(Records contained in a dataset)
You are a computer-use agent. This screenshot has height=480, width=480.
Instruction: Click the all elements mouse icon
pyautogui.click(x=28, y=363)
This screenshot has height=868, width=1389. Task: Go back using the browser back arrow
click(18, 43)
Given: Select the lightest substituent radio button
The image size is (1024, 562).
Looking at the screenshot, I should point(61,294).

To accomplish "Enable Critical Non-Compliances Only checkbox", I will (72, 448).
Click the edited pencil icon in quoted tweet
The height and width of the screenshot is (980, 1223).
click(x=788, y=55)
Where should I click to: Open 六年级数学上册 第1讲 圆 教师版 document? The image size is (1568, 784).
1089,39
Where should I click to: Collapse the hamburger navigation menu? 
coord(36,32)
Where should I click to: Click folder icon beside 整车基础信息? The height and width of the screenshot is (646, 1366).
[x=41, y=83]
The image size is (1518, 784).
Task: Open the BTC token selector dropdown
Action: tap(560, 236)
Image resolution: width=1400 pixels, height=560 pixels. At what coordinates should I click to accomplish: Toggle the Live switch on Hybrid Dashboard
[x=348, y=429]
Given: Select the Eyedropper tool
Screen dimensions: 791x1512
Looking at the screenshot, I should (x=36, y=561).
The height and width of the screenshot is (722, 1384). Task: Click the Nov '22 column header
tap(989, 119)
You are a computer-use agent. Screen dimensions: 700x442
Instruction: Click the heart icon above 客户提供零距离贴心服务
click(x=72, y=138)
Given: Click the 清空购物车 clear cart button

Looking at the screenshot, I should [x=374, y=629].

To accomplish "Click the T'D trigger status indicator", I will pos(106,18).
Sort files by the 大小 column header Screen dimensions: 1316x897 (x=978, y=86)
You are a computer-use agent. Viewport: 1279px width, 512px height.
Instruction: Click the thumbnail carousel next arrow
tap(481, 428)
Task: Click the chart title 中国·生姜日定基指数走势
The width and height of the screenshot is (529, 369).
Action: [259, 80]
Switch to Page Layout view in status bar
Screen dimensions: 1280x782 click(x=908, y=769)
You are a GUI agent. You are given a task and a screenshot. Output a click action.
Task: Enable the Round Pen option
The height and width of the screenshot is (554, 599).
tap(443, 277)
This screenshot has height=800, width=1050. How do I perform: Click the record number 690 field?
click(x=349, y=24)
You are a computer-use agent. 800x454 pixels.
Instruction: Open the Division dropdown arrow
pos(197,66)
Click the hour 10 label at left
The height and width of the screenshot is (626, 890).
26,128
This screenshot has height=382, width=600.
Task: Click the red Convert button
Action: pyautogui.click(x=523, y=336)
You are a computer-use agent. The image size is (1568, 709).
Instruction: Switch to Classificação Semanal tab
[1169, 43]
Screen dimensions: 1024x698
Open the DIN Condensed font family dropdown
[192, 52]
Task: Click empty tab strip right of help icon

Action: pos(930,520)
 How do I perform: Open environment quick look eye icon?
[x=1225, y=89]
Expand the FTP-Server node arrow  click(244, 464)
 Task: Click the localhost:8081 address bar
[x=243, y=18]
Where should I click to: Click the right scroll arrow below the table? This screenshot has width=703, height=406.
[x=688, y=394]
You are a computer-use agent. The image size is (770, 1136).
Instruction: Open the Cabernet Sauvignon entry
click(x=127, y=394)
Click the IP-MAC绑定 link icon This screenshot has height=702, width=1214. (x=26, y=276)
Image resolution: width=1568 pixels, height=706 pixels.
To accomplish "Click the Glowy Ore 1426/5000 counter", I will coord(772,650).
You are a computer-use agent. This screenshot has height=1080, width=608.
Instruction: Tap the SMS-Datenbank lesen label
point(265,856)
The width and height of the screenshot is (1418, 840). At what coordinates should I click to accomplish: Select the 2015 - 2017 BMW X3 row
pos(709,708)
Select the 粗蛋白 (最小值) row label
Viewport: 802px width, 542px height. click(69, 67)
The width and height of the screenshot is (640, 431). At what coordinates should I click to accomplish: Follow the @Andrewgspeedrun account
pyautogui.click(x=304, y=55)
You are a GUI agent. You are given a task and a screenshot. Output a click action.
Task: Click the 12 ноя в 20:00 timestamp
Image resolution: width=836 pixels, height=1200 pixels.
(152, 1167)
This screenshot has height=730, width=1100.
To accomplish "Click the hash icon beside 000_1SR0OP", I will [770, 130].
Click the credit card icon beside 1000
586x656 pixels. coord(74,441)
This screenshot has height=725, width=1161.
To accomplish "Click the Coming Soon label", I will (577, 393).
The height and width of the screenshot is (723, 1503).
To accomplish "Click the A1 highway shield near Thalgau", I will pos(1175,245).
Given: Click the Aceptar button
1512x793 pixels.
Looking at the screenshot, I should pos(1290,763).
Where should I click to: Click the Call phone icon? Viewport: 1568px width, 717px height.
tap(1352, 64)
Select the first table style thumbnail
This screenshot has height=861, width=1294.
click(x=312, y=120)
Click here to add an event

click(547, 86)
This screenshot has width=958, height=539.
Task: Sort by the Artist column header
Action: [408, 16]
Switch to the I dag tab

Task objective:
Transcribe each line above exactly; skip none.

Response box:
You are a computer-use agent. This screenshot has height=480, width=480.
Instruction: Click the all elements mouse icon
pyautogui.click(x=28, y=363)
This screenshot has height=868, width=1389. Task: Go back using the browser back arrow
click(18, 43)
Given: Select the lightest substituent radio button
The image size is (1024, 562).
Looking at the screenshot, I should point(61,294).

To accomplish "Enable Critical Non-Compliances Only checkbox", I will (72, 448).
Click the edited pencil icon in quoted tweet
The height and width of the screenshot is (980, 1223).
click(x=788, y=55)
Where should I click to: Open 六年级数学上册 第1讲 圆 教师版 document? The image size is (1568, 784).
1089,39
Where should I click to: Collapse the hamburger navigation menu? 
coord(36,32)
Where should I click to: Click folder icon beside 整车基础信息? The height and width of the screenshot is (646, 1366).
[x=41, y=83]
The image size is (1518, 784).
Task: Open the BTC token selector dropdown
Action: tap(560, 236)
Image resolution: width=1400 pixels, height=560 pixels. At what coordinates should I click to accomplish: Toggle the Live switch on Hybrid Dashboard
[x=348, y=429]
Given: Select the Eyedropper tool
Screen dimensions: 791x1512
Looking at the screenshot, I should (x=36, y=561).
The height and width of the screenshot is (722, 1384). Task: Click the Nov '22 column header
tap(989, 119)
You are a computer-use agent. Screen dimensions: 700x442
Instruction: Click the heart icon above 客户提供零距离贴心服务
click(x=72, y=138)
Given: Click the 清空购物车 clear cart button

Looking at the screenshot, I should [x=374, y=629].

To accomplish "Click the T'D trigger status indicator", I will pos(106,18).
Sort files by the 大小 column header Screen dimensions: 1316x897 (x=978, y=86)
You are a computer-use agent. Viewport: 1279px width, 512px height.
Instruction: Click the thumbnail carousel next arrow
tap(481, 428)
Task: Click the chart title 中国·生姜日定基指数走势
The width and height of the screenshot is (529, 369).
Action: [259, 80]
Switch to Page Layout view in status bar
Screen dimensions: 1280x782 click(x=908, y=769)
You are a GUI agent. You are given a task and a screenshot. Output a click action.
Task: Enable the Round Pen option
The height and width of the screenshot is (554, 599).
tap(443, 277)
This screenshot has height=800, width=1050. How do I perform: Click the record number 690 field?
click(x=349, y=24)
You are a computer-use agent. 800x454 pixels.
Instruction: Open the Division dropdown arrow
pos(197,66)
Click the hour 10 label at left
The height and width of the screenshot is (626, 890).
26,128
This screenshot has height=382, width=600.
Task: Click the red Convert button
Action: pyautogui.click(x=523, y=336)
You are a computer-use agent. The image size is (1568, 709).
Instruction: Switch to Classificação Semanal tab
[1169, 43]
Screen dimensions: 1024x698
Open the DIN Condensed font family dropdown
[192, 52]
Task: Click empty tab strip right of help icon

Action: pos(930,520)
 How do I perform: Open environment quick look eye icon?
[x=1225, y=89]
Expand the FTP-Server node arrow  click(244, 464)
 Task: Click the localhost:8081 address bar
[x=243, y=18]
Where should I click to: Click the right scroll arrow below the table? This screenshot has width=703, height=406.
[x=688, y=394]
You are a computer-use agent. The image size is (770, 1136).
Instruction: Open the Cabernet Sauvignon entry
click(x=127, y=394)
Click the IP-MAC绑定 link icon This screenshot has height=702, width=1214. (x=26, y=276)
Image resolution: width=1568 pixels, height=706 pixels.
To accomplish "Click the Glowy Ore 1426/5000 counter", I will coord(772,650).
You are a computer-use agent. This screenshot has height=1080, width=608.
Instruction: Tap the SMS-Datenbank lesen label
point(265,856)
The width and height of the screenshot is (1418, 840). At what coordinates should I click to accomplish: Select the 2015 - 2017 BMW X3 row
pos(709,708)
Select the 粗蛋白 (最小值) row label
Viewport: 802px width, 542px height. click(69, 67)
The width and height of the screenshot is (640, 431). At what coordinates should I click to accomplish: Follow the @Andrewgspeedrun account
pyautogui.click(x=304, y=55)
You are a GUI agent. You are given a task and a screenshot. Output a click action.
Task: Click the 12 ноя в 20:00 timestamp
Image resolution: width=836 pixels, height=1200 pixels.
(152, 1167)
This screenshot has height=730, width=1100.
To accomplish "Click the hash icon beside 000_1SR0OP", I will [770, 130].
Click the credit card icon beside 1000
586x656 pixels. coord(74,441)
This screenshot has height=725, width=1161.
To accomplish "Click the Coming Soon label", I will (577, 393).
The height and width of the screenshot is (723, 1503).
To accomplish "Click the A1 highway shield near Thalgau", I will pos(1175,245).
Given: Click the Aceptar button
1512x793 pixels.
Looking at the screenshot, I should pos(1290,763).
Where should I click to: Click the Call phone icon? Viewport: 1568px width, 717px height.
tap(1352, 64)
Select the first table style thumbnail
This screenshot has height=861, width=1294.
click(x=312, y=120)
Click here to add an event

click(547, 86)
This screenshot has width=958, height=539.
Task: Sort by the Artist column header
Action: [408, 16]
Switch to the I dag tab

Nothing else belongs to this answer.